Each of the entries below is to be written out exactly, and the images skipped.

## DATA FOR REVIEW
↓↓↓
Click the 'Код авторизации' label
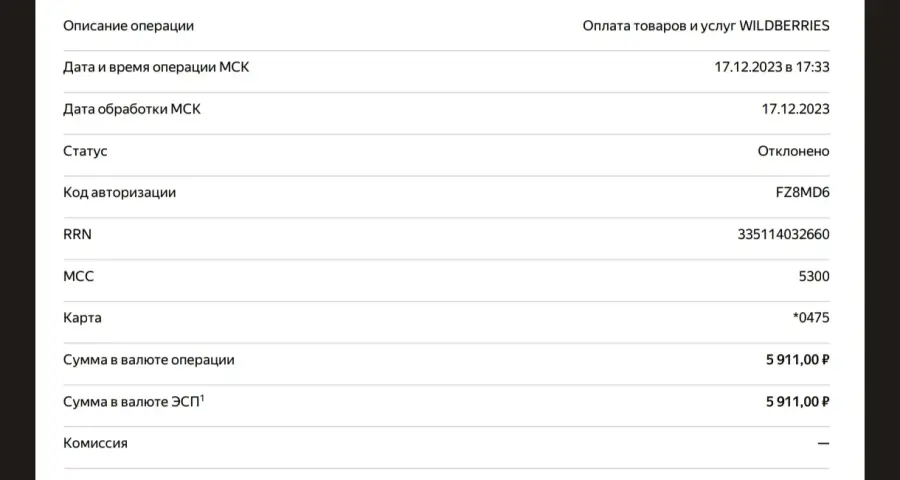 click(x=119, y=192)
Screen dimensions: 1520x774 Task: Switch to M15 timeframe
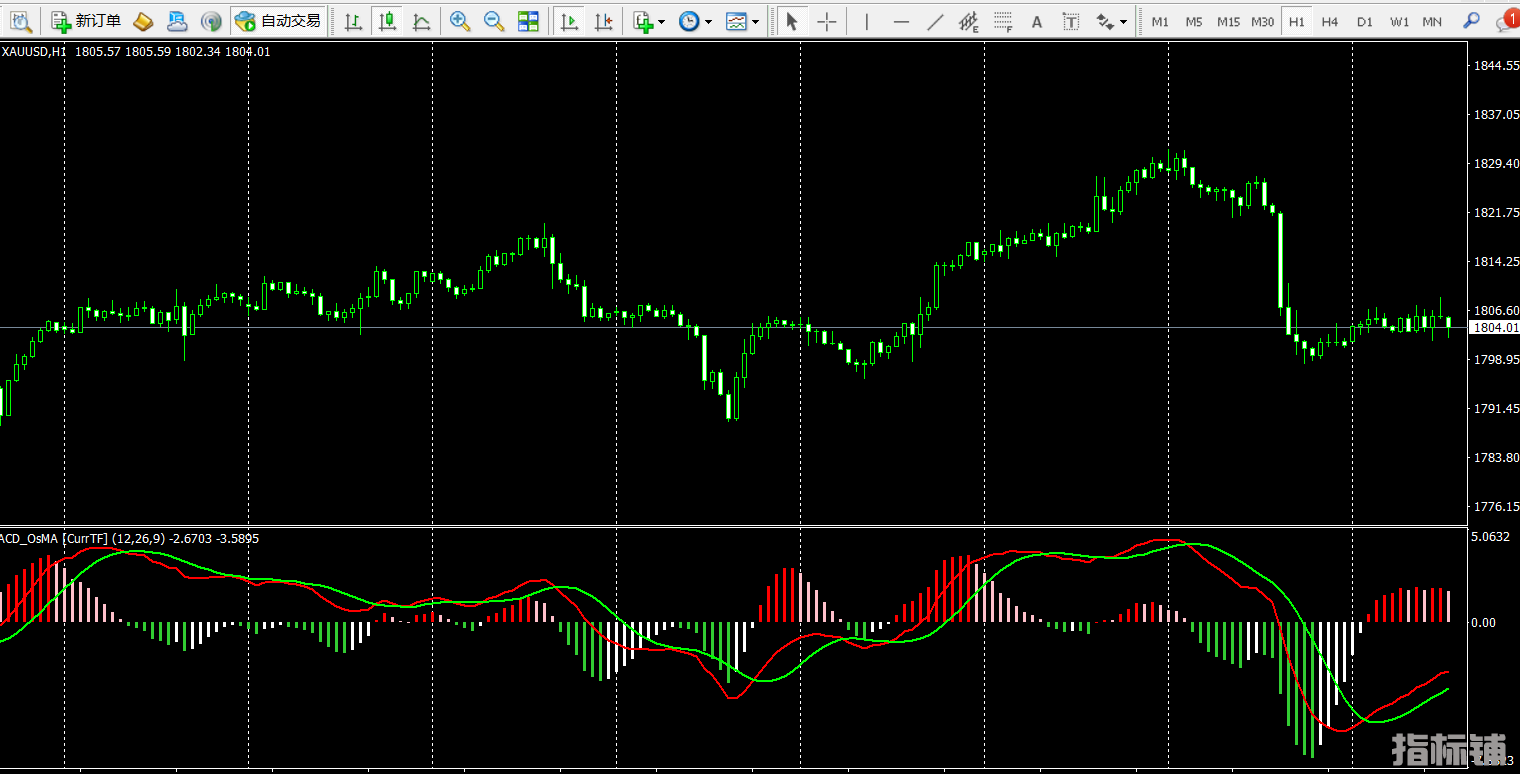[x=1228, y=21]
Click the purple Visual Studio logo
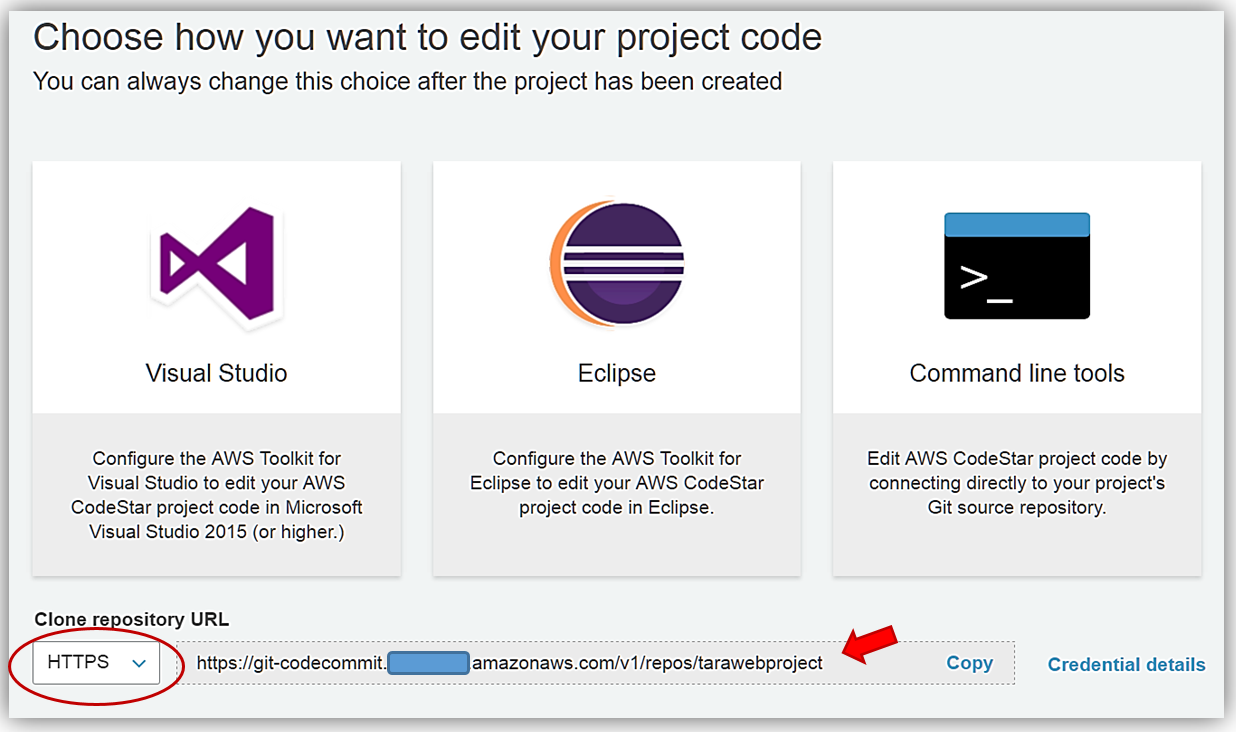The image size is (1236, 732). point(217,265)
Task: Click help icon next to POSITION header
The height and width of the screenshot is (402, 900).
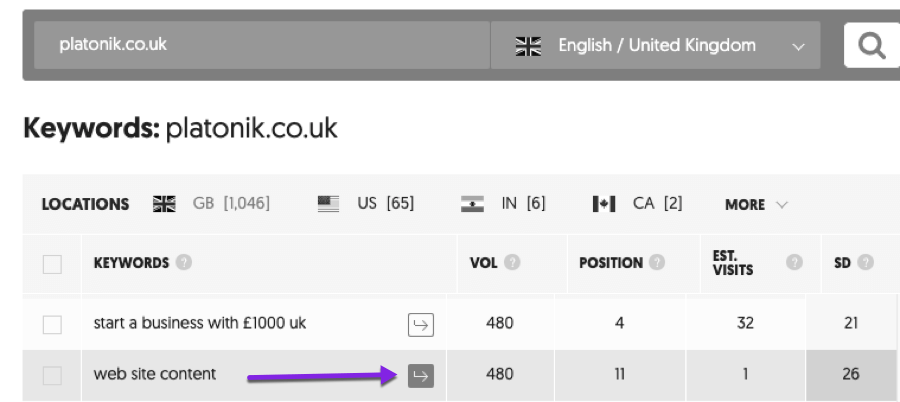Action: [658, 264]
↑↑↑
## RESULT FOR THIS TASK
Click the 'Код авторизации' label
 click(x=119, y=192)
Screen dimensions: 1520x774 Task: Switch to M15 timeframe
[x=1228, y=21]
Click the purple Visual Studio logo
The image size is (1236, 732). point(217,265)
Task: Click help icon next to POSITION header
The height and width of the screenshot is (402, 900).
Action: [658, 264]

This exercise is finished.